§ SOURCE PASSAGE:

◆ ◆ ◆ ◆

2005-10-28

Classic buffer overflow bug; another YES for segmentation

Today I helped to debug mysterious crashes in a code roughly like the following:

void f() {
char buf[SIZE], *ptr = buf, logmsg[128];

while(some_condition) {
/* do something with ptr */
sprintf(logmsg, "something", ...)
}
}

This code crashed. This was within a multithreaded program and GDB has shown very dubious stack trace (some function calls with many unrecognized addresses in between), and it has shown very strange address in ptr. An illuminating piece of information, provided by the author of the code, is that the loop runs fine for the first time.

Since all uses of ptr in that loop are pretty innocent and couldn't set it to some really wild value that GDB has shown, my suspicion fell to the sprintf. The "something" within the sprintf was a long text which itself (without interpolated values) overflowed the logmsg buffer. Since stack grows downwards on the AMD64 architecture, the overflown buffer overwrote the ptr pointer.

What made it relatively hard to debug are two things;

  1. GDB showing dubious stack trace (this is understandable after the fact, since the whole stack was thrashed), and

  2. error manifesting itself (program crash) at a different point in the program (next time the ptr pointer is used) rather than at the point where it was made (sprintf overwriting the buffer).


Such buffer overflows could be prevented by using the segmentation mechanism present on the IA32 architecture. All memory accesses to segments that are less than 1MB in size are limit-checked in the hardware, with byte granularity. However, nobody uses these feautres for several reasons:

  • They are not portable (i.e. tied only to IA32 architecture),

  • No widely-used 32-bit compiler supports FAR pointers. MSVC ignores the far keyword, and gcc never did support it. AFAIK, the only compiler that honours it is the Watcom compiler.

◆ ◆ ◆ ◆

§ SUPPLIED DATA:
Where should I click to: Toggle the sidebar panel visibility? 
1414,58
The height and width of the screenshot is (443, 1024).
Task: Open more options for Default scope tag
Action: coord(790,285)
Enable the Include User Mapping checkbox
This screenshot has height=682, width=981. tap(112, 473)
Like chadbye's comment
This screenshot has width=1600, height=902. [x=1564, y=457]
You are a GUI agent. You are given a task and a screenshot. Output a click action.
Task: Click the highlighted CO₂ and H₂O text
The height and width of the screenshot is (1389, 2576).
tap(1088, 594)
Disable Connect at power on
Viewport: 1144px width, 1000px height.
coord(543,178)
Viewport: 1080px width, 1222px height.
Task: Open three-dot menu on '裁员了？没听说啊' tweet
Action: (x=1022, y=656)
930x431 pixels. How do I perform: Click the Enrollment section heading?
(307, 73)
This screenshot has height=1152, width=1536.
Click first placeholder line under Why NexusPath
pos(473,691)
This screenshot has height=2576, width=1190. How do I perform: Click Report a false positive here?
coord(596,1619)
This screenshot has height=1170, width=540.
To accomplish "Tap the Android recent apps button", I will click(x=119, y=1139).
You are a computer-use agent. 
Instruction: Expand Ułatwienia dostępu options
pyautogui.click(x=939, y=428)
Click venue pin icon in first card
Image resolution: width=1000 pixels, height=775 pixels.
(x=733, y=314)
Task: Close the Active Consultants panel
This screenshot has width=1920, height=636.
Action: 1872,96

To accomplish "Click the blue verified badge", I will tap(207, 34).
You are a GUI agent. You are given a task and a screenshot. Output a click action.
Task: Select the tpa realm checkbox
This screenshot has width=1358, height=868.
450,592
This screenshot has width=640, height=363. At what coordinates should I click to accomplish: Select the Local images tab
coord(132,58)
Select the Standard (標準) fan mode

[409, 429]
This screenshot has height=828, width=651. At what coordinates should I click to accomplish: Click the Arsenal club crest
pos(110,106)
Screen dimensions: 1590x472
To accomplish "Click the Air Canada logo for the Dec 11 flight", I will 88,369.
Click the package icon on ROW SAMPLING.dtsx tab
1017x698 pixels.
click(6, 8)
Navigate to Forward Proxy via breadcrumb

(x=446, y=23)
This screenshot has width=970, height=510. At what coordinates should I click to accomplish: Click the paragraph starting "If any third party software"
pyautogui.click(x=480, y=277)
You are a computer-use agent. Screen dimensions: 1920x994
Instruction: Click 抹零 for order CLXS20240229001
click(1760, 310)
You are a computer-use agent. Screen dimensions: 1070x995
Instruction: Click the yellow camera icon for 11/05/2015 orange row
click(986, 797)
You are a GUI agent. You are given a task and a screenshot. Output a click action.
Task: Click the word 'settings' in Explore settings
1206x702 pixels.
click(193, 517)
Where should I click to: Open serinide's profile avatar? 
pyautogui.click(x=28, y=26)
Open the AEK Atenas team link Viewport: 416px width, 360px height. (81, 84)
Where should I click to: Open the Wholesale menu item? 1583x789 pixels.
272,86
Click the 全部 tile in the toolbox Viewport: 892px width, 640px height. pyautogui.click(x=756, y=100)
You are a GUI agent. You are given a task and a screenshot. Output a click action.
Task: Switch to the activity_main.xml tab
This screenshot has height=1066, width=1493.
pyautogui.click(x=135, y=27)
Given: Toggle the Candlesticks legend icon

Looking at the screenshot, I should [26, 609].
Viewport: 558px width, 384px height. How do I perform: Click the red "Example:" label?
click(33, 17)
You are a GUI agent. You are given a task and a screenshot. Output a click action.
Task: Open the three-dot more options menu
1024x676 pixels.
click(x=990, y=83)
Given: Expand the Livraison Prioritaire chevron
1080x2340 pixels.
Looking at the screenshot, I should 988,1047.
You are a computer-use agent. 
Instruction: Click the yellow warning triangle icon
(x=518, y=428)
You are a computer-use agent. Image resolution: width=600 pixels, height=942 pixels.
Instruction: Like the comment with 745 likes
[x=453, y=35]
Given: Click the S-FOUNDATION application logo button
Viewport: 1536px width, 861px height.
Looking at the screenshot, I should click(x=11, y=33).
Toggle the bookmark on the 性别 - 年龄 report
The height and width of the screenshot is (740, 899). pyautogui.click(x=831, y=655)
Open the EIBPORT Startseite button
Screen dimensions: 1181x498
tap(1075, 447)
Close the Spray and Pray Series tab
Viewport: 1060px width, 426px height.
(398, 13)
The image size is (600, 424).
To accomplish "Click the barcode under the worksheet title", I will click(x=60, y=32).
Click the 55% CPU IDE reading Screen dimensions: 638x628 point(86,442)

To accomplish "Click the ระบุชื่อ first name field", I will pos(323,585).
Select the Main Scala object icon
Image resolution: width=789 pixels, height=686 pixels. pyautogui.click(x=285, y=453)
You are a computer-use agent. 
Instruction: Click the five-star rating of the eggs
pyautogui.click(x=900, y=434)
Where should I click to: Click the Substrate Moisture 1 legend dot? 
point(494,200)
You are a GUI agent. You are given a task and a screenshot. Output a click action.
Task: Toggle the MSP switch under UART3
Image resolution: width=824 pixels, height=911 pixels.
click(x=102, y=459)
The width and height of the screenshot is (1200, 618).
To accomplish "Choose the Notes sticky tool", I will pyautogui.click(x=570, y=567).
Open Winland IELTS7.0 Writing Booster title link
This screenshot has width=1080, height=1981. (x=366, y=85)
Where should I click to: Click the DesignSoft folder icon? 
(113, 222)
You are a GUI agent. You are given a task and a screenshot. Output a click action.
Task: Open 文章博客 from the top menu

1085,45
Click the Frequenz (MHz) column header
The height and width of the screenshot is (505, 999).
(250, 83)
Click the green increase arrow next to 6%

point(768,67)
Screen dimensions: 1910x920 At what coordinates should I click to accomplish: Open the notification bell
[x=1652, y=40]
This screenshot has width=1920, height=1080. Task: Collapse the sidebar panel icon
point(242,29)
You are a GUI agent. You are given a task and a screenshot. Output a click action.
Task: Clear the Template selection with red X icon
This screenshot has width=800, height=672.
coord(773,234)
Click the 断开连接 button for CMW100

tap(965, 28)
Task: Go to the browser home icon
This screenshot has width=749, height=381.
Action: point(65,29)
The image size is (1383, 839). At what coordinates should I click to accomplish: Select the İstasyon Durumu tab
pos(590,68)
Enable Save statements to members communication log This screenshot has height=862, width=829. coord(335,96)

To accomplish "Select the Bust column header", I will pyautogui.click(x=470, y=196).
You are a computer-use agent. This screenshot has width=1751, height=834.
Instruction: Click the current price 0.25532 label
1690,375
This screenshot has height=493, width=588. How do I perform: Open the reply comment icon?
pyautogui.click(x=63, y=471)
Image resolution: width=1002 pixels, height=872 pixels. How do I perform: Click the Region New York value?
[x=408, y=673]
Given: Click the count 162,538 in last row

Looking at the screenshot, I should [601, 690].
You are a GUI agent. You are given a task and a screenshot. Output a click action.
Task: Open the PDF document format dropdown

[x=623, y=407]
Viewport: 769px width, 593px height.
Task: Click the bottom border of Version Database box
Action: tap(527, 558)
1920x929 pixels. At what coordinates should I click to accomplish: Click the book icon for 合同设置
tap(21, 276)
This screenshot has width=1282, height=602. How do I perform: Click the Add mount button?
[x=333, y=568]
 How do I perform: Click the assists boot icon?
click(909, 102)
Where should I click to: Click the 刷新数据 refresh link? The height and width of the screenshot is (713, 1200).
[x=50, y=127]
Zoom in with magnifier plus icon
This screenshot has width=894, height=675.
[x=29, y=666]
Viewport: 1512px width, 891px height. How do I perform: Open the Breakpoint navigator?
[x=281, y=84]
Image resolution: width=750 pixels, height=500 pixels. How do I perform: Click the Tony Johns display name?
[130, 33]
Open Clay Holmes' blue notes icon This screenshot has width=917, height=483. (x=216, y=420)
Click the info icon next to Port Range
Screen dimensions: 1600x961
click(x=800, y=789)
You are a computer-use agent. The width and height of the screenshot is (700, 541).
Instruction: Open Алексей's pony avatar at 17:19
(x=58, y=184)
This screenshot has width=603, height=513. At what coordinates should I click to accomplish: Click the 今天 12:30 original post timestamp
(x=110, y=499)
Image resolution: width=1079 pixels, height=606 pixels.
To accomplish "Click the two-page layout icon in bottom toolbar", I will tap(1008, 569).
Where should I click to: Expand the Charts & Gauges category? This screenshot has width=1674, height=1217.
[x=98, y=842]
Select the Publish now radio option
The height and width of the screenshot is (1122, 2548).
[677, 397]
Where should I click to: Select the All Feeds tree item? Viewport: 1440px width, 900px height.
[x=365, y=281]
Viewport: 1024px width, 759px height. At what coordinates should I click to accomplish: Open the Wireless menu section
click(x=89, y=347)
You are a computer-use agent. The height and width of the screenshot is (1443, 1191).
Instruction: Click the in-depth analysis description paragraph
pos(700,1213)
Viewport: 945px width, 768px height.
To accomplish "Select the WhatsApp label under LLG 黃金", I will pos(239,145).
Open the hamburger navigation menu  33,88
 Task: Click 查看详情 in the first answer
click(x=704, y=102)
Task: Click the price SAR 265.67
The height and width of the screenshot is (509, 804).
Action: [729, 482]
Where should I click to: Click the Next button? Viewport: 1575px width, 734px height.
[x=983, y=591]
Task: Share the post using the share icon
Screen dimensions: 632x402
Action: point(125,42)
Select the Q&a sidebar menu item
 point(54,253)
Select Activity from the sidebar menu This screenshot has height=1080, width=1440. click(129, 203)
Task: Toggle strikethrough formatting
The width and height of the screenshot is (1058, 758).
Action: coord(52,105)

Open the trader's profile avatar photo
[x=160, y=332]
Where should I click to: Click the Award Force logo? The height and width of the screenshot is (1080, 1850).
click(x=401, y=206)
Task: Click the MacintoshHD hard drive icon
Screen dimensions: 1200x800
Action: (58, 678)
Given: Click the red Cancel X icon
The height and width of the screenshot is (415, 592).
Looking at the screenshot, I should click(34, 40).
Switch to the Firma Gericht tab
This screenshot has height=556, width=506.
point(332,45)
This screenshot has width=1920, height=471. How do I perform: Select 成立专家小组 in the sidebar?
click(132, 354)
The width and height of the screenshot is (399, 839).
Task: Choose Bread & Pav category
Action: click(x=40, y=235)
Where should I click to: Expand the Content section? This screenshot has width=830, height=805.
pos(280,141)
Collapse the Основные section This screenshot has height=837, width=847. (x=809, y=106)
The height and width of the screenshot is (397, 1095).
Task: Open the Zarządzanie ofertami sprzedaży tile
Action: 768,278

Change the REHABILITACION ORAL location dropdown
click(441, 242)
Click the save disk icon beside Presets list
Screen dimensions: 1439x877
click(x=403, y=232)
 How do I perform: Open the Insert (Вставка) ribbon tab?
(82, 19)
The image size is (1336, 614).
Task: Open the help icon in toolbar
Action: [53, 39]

◆ ◆ ◆ ◆

§ TASK LIST:
a - In the buffer overflow post, what did the overflowing logmsg buffer overwrite?
b - Please carry the buffer overflow post forward from its final sentence, keeping the author's first-person voice.

§ ANSWER SET:
a - The ptr pointer.

b -
  • Loading segment registers is relatively costly operation, and, what's worse, Win32 reserves the FS register for itself and other segments must not be changed. So if you have more than one buffer to access, you need to reload the segment register all the time.



The final blow to segmentation came when AMD decided to effectively kill it. The descriptors are still present for system management purposes, but segment base and limits are forced to flat 64-bit address space in hardware.

IMO, it's a shame to see a good technology getting killed because of lack of imagination on the side of programmers. And some "holy grail" of portability. If it were used properly, and OS'es designed the way they should have been, the IA32 architecture could have been almost 100% immune to buffer overflows which are to blaim for many insecurities in applications. And without all of the "NX", "virus protection", etc. hype.